Reproduce the listing below verbatim, keeping every line in its original order.

--

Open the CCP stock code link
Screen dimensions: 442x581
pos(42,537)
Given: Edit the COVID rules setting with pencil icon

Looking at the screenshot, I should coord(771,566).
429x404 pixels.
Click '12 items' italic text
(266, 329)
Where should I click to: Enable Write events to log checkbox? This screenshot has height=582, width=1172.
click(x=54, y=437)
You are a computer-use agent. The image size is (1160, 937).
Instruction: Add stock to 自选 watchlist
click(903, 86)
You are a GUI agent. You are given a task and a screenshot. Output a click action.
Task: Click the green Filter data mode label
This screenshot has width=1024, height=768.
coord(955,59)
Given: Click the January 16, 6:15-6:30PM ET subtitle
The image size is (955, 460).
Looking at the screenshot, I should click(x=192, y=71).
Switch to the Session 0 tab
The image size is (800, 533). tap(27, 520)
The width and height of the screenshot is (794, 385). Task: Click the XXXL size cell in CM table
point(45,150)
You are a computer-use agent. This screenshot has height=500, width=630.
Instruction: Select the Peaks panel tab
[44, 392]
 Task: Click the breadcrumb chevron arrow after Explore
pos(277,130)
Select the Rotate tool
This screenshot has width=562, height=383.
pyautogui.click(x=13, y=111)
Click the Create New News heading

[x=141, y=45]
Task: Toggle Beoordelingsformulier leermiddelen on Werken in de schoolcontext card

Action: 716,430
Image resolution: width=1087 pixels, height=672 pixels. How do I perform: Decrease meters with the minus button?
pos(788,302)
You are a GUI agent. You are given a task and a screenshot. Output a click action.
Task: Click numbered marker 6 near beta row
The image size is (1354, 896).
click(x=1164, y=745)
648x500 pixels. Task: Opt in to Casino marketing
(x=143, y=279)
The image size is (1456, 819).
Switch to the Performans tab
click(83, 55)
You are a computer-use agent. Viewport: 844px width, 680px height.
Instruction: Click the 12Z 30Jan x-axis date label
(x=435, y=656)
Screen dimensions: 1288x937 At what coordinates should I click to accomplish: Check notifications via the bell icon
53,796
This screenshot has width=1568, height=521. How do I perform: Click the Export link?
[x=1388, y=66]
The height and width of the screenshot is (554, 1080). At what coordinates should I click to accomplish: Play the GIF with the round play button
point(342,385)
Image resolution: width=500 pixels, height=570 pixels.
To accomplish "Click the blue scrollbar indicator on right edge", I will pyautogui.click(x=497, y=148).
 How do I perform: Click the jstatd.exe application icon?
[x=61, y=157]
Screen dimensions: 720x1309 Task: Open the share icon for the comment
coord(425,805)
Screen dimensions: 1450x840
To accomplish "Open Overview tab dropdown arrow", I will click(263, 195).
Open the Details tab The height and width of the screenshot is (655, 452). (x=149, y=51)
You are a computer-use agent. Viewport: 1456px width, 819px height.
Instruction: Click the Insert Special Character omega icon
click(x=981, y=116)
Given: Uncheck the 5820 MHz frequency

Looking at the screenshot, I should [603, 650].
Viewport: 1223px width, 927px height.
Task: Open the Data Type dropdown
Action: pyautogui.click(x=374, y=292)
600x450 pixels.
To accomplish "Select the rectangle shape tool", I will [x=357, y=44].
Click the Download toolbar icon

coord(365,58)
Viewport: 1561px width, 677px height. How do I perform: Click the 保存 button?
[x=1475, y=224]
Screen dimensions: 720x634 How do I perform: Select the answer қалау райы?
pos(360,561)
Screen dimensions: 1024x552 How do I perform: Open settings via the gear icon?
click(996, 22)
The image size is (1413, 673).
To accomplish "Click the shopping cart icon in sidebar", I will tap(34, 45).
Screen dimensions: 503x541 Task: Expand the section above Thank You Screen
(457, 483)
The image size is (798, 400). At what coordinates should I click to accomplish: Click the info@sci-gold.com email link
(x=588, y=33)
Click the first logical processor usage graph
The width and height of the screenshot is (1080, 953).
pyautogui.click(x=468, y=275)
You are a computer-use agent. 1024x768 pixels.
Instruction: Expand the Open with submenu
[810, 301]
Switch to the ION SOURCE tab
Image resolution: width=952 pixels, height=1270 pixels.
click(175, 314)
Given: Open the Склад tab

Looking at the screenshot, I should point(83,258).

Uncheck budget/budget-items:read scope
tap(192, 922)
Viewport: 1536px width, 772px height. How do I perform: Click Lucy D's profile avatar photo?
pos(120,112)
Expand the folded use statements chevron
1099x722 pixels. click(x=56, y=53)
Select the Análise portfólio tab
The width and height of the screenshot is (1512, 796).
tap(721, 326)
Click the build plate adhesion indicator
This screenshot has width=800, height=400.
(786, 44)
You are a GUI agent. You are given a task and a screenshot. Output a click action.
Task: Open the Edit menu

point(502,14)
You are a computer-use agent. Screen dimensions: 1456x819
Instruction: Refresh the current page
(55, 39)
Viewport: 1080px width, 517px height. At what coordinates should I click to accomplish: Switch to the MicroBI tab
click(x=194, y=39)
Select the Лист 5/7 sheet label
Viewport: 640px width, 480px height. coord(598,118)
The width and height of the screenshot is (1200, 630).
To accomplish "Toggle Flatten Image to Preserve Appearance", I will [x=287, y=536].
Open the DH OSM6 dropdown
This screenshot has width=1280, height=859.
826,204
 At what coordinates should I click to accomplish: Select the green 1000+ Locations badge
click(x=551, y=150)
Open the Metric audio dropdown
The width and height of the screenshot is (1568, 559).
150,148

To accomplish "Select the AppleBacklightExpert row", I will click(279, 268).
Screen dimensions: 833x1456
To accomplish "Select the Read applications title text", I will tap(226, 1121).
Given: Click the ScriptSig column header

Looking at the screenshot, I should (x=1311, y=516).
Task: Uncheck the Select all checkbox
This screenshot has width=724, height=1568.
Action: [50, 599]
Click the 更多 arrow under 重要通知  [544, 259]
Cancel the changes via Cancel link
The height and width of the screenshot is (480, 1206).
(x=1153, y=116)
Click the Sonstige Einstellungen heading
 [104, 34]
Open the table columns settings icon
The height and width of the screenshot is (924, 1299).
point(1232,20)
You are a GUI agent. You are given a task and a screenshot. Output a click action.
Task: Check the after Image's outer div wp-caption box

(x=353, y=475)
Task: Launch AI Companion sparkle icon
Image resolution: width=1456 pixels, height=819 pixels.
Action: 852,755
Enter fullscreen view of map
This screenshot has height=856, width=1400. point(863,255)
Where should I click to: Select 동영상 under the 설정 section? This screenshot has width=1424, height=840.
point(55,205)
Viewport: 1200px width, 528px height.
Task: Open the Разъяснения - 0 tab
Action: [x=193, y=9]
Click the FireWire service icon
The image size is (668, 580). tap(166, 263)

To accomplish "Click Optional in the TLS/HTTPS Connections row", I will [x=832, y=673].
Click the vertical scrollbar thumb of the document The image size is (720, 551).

--

_In response:_
Open the CCP stock code link
Screen dimensions: 442x581
pos(42,537)
Given: Edit the COVID rules setting with pencil icon

Looking at the screenshot, I should coord(771,566).
429x404 pixels.
Click '12 items' italic text
(266, 329)
Where should I click to: Enable Write events to log checkbox? This screenshot has height=582, width=1172.
click(x=54, y=437)
You are a computer-use agent. The image size is (1160, 937).
Instruction: Add stock to 自选 watchlist
click(903, 86)
You are a GUI agent. You are given a task and a screenshot. Output a click action.
Task: Click the green Filter data mode label
This screenshot has width=1024, height=768.
coord(955,59)
Given: Click the January 16, 6:15-6:30PM ET subtitle
The image size is (955, 460).
Looking at the screenshot, I should click(x=192, y=71).
Switch to the Session 0 tab
The image size is (800, 533). tap(27, 520)
The width and height of the screenshot is (794, 385). Task: Click the XXXL size cell in CM table
point(45,150)
You are a computer-use agent. This screenshot has height=500, width=630.
Instruction: Select the Peaks panel tab
[44, 392]
 Task: Click the breadcrumb chevron arrow after Explore
pos(277,130)
Select the Rotate tool
This screenshot has width=562, height=383.
pyautogui.click(x=13, y=111)
Click the Create New News heading

[x=141, y=45]
Task: Toggle Beoordelingsformulier leermiddelen on Werken in de schoolcontext card

Action: 716,430
Image resolution: width=1087 pixels, height=672 pixels. How do I perform: Decrease meters with the minus button?
pos(788,302)
You are a GUI agent. You are given a task and a screenshot. Output a click action.
Task: Click numbered marker 6 near beta row
The image size is (1354, 896).
click(x=1164, y=745)
648x500 pixels. Task: Opt in to Casino marketing
(x=143, y=279)
The image size is (1456, 819).
Switch to the Performans tab
click(83, 55)
You are a computer-use agent. Viewport: 844px width, 680px height.
Instruction: Click the 12Z 30Jan x-axis date label
(x=435, y=656)
Screen dimensions: 1288x937 At what coordinates should I click to accomplish: Check notifications via the bell icon
53,796
This screenshot has width=1568, height=521. How do I perform: Click the Export link?
[x=1388, y=66]
The height and width of the screenshot is (554, 1080). At what coordinates should I click to accomplish: Play the GIF with the round play button
point(342,385)
Image resolution: width=500 pixels, height=570 pixels.
To accomplish "Click the blue scrollbar indicator on right edge", I will pyautogui.click(x=497, y=148).
 How do I perform: Click the jstatd.exe application icon?
[x=61, y=157]
Screen dimensions: 720x1309 Task: Open the share icon for the comment
coord(425,805)
Screen dimensions: 1450x840
To accomplish "Open Overview tab dropdown arrow", I will click(263, 195).
Open the Details tab The height and width of the screenshot is (655, 452). (x=149, y=51)
You are a computer-use agent. Viewport: 1456px width, 819px height.
Instruction: Click the Insert Special Character omega icon
click(x=981, y=116)
Given: Uncheck the 5820 MHz frequency

Looking at the screenshot, I should [603, 650].
Viewport: 1223px width, 927px height.
Task: Open the Data Type dropdown
Action: pyautogui.click(x=374, y=292)
600x450 pixels.
To accomplish "Select the rectangle shape tool", I will [x=357, y=44].
Click the Download toolbar icon

coord(365,58)
Viewport: 1561px width, 677px height. How do I perform: Click the 保存 button?
[x=1475, y=224]
Screen dimensions: 720x634 How do I perform: Select the answer қалау райы?
pos(360,561)
Screen dimensions: 1024x552 How do I perform: Open settings via the gear icon?
click(996, 22)
The image size is (1413, 673).
To accomplish "Click the shopping cart icon in sidebar", I will tap(34, 45).
Screen dimensions: 503x541 Task: Expand the section above Thank You Screen
(457, 483)
The image size is (798, 400). At what coordinates should I click to accomplish: Click the info@sci-gold.com email link
(x=588, y=33)
Click the first logical processor usage graph
The width and height of the screenshot is (1080, 953).
pyautogui.click(x=468, y=275)
You are a computer-use agent. 1024x768 pixels.
Instruction: Expand the Open with submenu
[810, 301]
Switch to the ION SOURCE tab
Image resolution: width=952 pixels, height=1270 pixels.
click(175, 314)
Given: Open the Склад tab

Looking at the screenshot, I should point(83,258).

Uncheck budget/budget-items:read scope
tap(192, 922)
Viewport: 1536px width, 772px height. How do I perform: Click Lucy D's profile avatar photo?
pos(120,112)
Expand the folded use statements chevron
1099x722 pixels. click(x=56, y=53)
Select the Análise portfólio tab
The width and height of the screenshot is (1512, 796).
tap(721, 326)
Click the build plate adhesion indicator
This screenshot has width=800, height=400.
(786, 44)
You are a GUI agent. You are given a task and a screenshot. Output a click action.
Task: Open the Edit menu

point(502,14)
You are a computer-use agent. Screen dimensions: 1456x819
Instruction: Refresh the current page
(55, 39)
Viewport: 1080px width, 517px height. At what coordinates should I click to accomplish: Switch to the MicroBI tab
click(x=194, y=39)
Select the Лист 5/7 sheet label
Viewport: 640px width, 480px height. coord(598,118)
The width and height of the screenshot is (1200, 630).
To accomplish "Toggle Flatten Image to Preserve Appearance", I will [x=287, y=536].
Open the DH OSM6 dropdown
This screenshot has width=1280, height=859.
826,204
 At what coordinates should I click to accomplish: Select the green 1000+ Locations badge
click(x=551, y=150)
Open the Metric audio dropdown
The width and height of the screenshot is (1568, 559).
150,148

To accomplish "Select the AppleBacklightExpert row", I will click(279, 268).
Screen dimensions: 833x1456
To accomplish "Select the Read applications title text", I will tap(226, 1121).
Given: Click the ScriptSig column header

Looking at the screenshot, I should (x=1311, y=516).
Task: Uncheck the Select all checkbox
This screenshot has width=724, height=1568.
Action: [50, 599]
Click the 更多 arrow under 重要通知  [544, 259]
Cancel the changes via Cancel link
The height and width of the screenshot is (480, 1206).
(x=1153, y=116)
Click the Sonstige Einstellungen heading
 [104, 34]
Open the table columns settings icon
The height and width of the screenshot is (924, 1299).
point(1232,20)
You are a GUI agent. You are given a task and a screenshot. Output a click action.
Task: Check the after Image's outer div wp-caption box

(x=353, y=475)
Task: Launch AI Companion sparkle icon
Image resolution: width=1456 pixels, height=819 pixels.
Action: 852,755
Enter fullscreen view of map
This screenshot has height=856, width=1400. point(863,255)
Where should I click to: Select 동영상 under the 설정 section? This screenshot has width=1424, height=840.
point(55,205)
Viewport: 1200px width, 528px height.
Task: Open the Разъяснения - 0 tab
Action: [x=193, y=9]
Click the FireWire service icon
The image size is (668, 580). tap(166, 263)

To accomplish "Click Optional in the TLS/HTTPS Connections row", I will [x=832, y=673].
Click the vertical scrollbar thumb of the document The image size is (720, 551).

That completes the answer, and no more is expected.